Clean up of crude oil spill near Washington State completed early Sunday
FIDALGO BAY, WA- A Friday oil spill in Fidalgo Bay, Washington took less than two days to clean up, and officials say there were no negative impacts to the shoreline or wildlife.
The quick clean up and limited damage may have been due to an anticipatory state law meant to reduce the possibility of polluting shorelines and to help make recovery easier.
According to CNN, the spill occurred when a Crowley Maritime barge was transferring five million gallons of oil to the Shell Puget Sound Refinery.
On Saturday, Shell tweeted that it and the U.S. Coast Guard were responding and continued to provide updates related to the incident.
Oil spill response update 1: https://t.co/VGujjc8SfM— Shell_Anacortes (@Shell_Anacortes) November 16, 2019
Approximately 20 gallons of oil were spilled but only 5 gallons reached the water. Besides this, the oil was within an area that had a temporary floating barrier used to contain oil spills.

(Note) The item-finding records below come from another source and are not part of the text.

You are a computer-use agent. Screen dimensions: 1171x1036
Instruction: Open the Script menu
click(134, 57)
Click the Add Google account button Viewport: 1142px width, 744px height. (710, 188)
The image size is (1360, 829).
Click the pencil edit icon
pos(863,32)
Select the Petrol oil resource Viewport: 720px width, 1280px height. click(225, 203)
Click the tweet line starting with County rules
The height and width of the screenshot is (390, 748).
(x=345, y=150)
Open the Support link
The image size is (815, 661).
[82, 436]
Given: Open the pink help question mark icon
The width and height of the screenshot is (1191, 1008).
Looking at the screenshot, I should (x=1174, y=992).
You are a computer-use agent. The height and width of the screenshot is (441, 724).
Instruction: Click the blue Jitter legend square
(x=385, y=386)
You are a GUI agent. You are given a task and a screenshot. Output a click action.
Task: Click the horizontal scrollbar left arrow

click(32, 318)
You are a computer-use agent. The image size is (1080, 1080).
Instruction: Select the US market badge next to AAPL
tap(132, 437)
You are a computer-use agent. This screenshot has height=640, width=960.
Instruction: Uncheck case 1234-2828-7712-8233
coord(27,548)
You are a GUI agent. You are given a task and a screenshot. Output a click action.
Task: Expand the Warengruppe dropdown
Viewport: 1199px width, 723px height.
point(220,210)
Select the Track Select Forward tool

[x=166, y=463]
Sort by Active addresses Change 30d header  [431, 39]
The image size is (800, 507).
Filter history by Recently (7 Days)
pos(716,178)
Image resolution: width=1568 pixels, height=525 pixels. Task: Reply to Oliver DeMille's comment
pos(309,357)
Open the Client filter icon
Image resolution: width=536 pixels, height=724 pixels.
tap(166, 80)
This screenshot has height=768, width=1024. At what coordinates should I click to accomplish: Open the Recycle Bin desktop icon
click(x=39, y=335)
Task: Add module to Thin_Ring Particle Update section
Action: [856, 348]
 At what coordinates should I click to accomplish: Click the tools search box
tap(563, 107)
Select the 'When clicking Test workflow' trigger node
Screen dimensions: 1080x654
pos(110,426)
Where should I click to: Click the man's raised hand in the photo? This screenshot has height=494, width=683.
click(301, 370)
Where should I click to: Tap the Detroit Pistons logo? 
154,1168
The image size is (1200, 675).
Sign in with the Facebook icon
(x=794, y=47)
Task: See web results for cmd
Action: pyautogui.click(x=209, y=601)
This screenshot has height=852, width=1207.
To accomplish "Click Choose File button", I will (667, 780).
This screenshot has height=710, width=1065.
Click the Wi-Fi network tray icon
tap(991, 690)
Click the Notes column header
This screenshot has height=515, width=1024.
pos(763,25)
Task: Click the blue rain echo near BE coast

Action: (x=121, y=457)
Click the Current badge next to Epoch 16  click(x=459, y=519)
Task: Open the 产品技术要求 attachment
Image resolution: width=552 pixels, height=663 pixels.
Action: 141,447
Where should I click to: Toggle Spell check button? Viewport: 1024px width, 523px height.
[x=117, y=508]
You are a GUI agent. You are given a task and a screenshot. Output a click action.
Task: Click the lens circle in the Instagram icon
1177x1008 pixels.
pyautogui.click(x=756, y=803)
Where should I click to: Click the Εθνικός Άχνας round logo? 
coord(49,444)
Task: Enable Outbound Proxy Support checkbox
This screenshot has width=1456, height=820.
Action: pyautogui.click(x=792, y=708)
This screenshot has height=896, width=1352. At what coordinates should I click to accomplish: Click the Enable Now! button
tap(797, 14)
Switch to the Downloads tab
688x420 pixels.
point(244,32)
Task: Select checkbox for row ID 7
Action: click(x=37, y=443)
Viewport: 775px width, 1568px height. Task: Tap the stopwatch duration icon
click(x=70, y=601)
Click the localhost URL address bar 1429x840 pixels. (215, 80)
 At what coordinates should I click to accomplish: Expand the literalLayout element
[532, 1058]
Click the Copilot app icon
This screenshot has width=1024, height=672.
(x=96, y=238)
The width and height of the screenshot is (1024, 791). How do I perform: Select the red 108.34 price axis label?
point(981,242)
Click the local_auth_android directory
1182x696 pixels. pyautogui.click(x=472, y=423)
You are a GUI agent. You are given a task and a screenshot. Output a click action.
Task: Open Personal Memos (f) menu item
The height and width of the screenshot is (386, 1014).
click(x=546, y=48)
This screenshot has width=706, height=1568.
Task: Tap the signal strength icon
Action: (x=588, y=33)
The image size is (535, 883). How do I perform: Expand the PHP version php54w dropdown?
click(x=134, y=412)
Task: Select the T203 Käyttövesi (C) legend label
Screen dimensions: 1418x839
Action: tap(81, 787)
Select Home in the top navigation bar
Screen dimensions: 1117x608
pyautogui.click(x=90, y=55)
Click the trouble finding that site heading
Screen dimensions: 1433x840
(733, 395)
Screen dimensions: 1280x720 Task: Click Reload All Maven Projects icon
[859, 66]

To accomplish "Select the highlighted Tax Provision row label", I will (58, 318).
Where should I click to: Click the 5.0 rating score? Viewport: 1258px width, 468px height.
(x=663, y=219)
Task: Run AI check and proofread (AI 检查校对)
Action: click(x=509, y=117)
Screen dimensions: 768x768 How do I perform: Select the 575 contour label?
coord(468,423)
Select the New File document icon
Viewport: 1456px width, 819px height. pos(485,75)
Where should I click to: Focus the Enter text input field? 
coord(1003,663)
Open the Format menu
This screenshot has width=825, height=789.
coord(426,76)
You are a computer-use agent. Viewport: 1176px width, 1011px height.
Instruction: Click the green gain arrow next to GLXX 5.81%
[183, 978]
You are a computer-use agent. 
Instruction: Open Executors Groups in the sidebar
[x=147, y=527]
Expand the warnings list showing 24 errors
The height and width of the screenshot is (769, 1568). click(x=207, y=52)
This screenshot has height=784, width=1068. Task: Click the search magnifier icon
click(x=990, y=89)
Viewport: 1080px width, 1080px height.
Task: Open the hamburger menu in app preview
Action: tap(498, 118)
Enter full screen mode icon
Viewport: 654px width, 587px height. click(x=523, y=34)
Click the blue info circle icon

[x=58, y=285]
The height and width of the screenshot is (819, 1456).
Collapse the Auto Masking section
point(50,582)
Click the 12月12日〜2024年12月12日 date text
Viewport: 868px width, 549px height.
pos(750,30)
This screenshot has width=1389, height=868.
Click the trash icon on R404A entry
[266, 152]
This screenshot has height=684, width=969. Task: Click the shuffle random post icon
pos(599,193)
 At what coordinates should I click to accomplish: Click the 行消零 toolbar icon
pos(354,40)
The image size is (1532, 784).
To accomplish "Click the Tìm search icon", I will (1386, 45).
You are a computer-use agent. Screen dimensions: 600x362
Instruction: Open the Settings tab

This sort of area is known as a 'boom.'
The Department of Ecology reported the crude oil sheen on the water covered an area approximately 225 feet by 30 feet and the department said cleanup was completed by 8:30 a.m., Sunday.
Officials say a state law requiring the deployment of a boom prior to an oil transfer over water may have been partially responsible for such limited damage and quick clean-up.
As noted in the tweet above, according to the Shell Puget Sound Refinery, the source of the spill was linked to a pressure relief valve on the barge.